人事・組織のプロフェッショナルの麻野さんを招いての読書談義。実は、9月20日に発売された『NewsPicks Magazine』2018 Vol2 Autumnでも人事・組織に関する素晴らしい本が麻野さんにより体系的に紹介されていますが、その中でも特に深く語りたい本について、今回のイベントではお話しされました。

『経営者の役割』

まず紹介されたのはこちらの一冊。共同意思・貢献意欲 (Willingness to corporate)に着目した本です。

そこで語られているのは「働いている人間は部品ではなく、意思がある」ということ、「その会社で働く・その会社に貢献することを内部の人材に選択してもらうことが必要」ということ、更に「外部の顧客から選択してもらうことと経営を両輪でやる必要がある」ということです。

高度成長期は、新卒一括採用・終身雇用・年功序列のシステムが機能していたので、部品としての人材を一度調達すればそれで終わりでした。一方、今は企業が終身雇用を保障できなくなり、転職インフラの整備で社員側も転職しやすくなり、会社と社員の関係は、お互い選び選ばれる相互選択関係になりました。

社員に選んでもらう、貢献してもらうということを会社側はもっと意識する必要があると、まさにバーナードが言っていたフレームワークが当てはまる時代になったと麻野さんはお話しされました。

『「アイ・カンパニー」の時代』

続いて、個人向けにお勧めの本として2003年に出版されたリンクアンドモチベーション 小笹芳央会長(以下、小笹会長)による『「アイ・カンパニー」の時代』が紹介されました。既に絶版になっている本ですが、アイ・カンパニーとは、自分株式会社という意味です。

前述のように、会社と個人は相互選択関係にあるので、会社側は社員のモチベーションを上げなければなりません。一方、個人は企業から選ばれる存在として、自分を高めていく必要があります。

これからの時代、個人は会社に依存せず自分自身を経営していく感覚を持つために、自分を「自分株式会社」と捉えなさいと2003年に言っている小笹会長の先見の明には驚かされます。

『心理学的経営』

こちらも既に絶版ですが、マネージャーや経営者向けにお勧めの本として『心理学的経営』が紹介されました。個人が色々な選択をできるように、組織の意欲を高める方法についてリクルートの元ナンバーツーの大沢さんが書かれています。

リクルート創業者の江副さんも大沢さんも東大の教育心理学出身ですが、組織・人事に関わる社会学や心理学の専門的な知見をリクルートに持ち込んだのは大沢さんだそうです。

リンクアンドモチベーションの小笹会長は、リクルート人事部時代にその大沢さんの弟子だったといいますが、リクルート的なサービスをより心理学・社会学を用いて体系化し、コンサルテーションとして提供したのが、リンクアンドモチベーションだということ。リクルートは、今まで見た会社で最も美しく組織をデザインしている会社だと麻野さんはお話しされました。

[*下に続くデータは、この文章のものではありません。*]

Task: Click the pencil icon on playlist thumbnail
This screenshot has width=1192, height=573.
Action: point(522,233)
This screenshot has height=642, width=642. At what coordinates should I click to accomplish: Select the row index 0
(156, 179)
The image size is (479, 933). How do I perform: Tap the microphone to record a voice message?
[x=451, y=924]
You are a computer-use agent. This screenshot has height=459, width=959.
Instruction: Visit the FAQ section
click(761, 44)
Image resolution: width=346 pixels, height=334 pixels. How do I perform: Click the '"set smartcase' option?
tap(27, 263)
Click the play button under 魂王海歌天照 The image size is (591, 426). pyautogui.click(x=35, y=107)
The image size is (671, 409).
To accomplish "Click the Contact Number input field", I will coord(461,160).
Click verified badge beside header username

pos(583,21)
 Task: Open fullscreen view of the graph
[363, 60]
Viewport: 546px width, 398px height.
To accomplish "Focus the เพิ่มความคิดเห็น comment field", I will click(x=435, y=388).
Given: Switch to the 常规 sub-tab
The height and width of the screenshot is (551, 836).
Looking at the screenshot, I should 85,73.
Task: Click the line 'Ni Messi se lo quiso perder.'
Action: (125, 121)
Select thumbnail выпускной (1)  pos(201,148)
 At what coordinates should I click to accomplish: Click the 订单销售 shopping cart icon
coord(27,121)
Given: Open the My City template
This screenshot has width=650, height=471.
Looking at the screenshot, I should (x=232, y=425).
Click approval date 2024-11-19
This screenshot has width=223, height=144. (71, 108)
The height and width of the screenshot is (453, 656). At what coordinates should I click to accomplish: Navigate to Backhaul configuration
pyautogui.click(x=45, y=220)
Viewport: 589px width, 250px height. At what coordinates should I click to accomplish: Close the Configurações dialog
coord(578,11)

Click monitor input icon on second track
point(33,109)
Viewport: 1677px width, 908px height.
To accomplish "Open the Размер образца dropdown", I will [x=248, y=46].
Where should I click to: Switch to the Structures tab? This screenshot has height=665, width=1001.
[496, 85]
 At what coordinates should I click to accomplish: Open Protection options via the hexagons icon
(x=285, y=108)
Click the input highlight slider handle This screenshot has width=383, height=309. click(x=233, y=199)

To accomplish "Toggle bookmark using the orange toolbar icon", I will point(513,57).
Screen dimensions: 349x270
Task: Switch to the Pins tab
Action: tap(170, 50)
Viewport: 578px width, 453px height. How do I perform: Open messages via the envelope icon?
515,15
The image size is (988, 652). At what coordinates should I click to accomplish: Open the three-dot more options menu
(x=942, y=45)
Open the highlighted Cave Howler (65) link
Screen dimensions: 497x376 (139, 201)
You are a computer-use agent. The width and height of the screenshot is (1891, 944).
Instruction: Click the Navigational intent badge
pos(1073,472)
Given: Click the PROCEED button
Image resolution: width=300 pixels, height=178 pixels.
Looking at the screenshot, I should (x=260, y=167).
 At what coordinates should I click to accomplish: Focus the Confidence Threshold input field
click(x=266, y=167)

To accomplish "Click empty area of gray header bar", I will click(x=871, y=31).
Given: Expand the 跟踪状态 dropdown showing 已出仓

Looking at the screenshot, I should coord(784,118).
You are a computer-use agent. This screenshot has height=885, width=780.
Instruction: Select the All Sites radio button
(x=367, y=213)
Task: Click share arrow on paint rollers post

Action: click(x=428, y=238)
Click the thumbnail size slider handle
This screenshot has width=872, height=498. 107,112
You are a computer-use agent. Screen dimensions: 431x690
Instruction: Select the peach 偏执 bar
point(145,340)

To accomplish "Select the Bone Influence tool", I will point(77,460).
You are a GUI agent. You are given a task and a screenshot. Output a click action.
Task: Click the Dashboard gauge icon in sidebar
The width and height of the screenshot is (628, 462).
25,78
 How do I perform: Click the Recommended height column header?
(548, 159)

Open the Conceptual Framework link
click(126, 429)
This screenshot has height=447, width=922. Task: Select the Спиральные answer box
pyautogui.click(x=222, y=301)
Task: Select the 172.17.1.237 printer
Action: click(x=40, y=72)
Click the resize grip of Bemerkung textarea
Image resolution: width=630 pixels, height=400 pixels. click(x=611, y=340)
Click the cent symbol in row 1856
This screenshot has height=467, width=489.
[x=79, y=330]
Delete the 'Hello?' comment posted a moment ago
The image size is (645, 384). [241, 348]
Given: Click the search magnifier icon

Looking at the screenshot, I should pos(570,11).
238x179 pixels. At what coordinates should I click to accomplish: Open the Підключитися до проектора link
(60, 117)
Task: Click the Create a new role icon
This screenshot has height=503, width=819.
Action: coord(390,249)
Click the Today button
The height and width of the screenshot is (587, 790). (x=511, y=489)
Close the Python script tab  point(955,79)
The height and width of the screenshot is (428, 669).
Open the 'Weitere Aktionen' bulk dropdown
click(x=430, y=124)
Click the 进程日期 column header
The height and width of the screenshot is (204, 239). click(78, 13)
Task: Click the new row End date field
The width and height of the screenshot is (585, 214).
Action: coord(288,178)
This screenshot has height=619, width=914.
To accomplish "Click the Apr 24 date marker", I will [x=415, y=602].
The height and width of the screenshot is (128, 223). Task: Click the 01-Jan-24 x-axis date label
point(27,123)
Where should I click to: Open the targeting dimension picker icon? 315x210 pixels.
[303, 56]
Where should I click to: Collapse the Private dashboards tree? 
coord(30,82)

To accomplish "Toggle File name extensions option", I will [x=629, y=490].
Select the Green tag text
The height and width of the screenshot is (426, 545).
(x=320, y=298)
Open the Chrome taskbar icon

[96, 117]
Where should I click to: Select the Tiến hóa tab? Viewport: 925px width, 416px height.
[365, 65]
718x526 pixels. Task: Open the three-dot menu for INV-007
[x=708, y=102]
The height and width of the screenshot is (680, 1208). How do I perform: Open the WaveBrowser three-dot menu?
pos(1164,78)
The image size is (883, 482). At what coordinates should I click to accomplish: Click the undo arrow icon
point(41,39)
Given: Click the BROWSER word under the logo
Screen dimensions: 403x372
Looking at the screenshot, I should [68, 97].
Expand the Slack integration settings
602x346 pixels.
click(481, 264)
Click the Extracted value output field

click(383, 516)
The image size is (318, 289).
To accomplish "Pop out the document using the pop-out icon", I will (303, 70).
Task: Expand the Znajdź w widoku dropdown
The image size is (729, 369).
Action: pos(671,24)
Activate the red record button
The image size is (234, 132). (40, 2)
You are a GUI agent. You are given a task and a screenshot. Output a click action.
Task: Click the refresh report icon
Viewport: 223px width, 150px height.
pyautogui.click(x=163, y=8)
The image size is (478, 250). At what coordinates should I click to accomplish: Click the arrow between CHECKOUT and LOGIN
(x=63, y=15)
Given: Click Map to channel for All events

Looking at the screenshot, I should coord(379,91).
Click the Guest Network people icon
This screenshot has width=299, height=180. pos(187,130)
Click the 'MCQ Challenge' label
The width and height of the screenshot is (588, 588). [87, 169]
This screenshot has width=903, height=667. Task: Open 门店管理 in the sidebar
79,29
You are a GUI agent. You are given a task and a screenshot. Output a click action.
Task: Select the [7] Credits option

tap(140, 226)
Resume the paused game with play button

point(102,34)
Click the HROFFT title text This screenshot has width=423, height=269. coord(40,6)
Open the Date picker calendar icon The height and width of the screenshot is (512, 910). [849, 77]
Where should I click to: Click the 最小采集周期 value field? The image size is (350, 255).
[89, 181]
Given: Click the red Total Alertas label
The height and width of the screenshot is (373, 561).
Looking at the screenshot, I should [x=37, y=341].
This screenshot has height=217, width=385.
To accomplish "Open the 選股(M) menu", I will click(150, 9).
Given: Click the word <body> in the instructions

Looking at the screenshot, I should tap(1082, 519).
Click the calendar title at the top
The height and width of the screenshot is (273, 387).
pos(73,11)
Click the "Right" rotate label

『ウォー・フォー・タレント(The War for Talent)』

続いて紹介されたのは13年前に出版されたこちらの本。求人広告を出しても優秀な人材は集まってこない昨今の労働市場を正しく言い当てているといいます。

これからの経営幹部の仕事は、半分は業績を上げること、半分は人材を獲得することにある、そのために社外にタレントプール を作って、自社の会社にくるように語りかけるしかないと書かれています。

これを実際にやっているのがメルカリだと麻野さんは紹介されました。

『エンジニアリング組織論への招待 ~不確実性に向き合う思考と組織のリファクタリング』

「エンジニアを前にプレゼンをすると、誰も頷かないし拍手もしないけれども、拍手するシステムがコンピューターに導入されていると、エンジニアは拍手のボタンは押す」とのこと。

複雑性が増し先を見通すことが難しい現代、エンジニアとビジネスを進めるための課題の整理方法やメンタリング法が学べるということでこの本が紹介されました。

今エンジニアを統率できない人はリーダーになれないとの佐々木さんのコメントにも頷かされます。

『7つの習慣』

麻野さんは同じ本を繰り返し読むことが多いそうですが、『7つの習慣』は300回くらい読んでおり、『7つの習慣』を体現することが人生の目的になっている程だといいます。

目標設定の3つの形としては以下のTo have, To do, To be型がありますが、この本ではTo beの形での目標設定方法を学んだということ。

この本は前田裕二さんの推薦の本でもあるので、前田さんと麻野さんで語り合うのもいいですね、と佐々木さんもお話しされました。

『ZERO to ONE』

この本も30回くらい読んでいるそうですが、ここに書いてあることを理解して実践するだけで、時価総額100億円の会社はすぐできると紹介されました。

事業を独占するための方法は、以下の4つだといいます。

事業サイドで『ZERO to ONE』に書かれている上記のようなセオリーを実践し、組織面で心理的経営をやったら、何万人かに1人の事業リーダーになれるといいます。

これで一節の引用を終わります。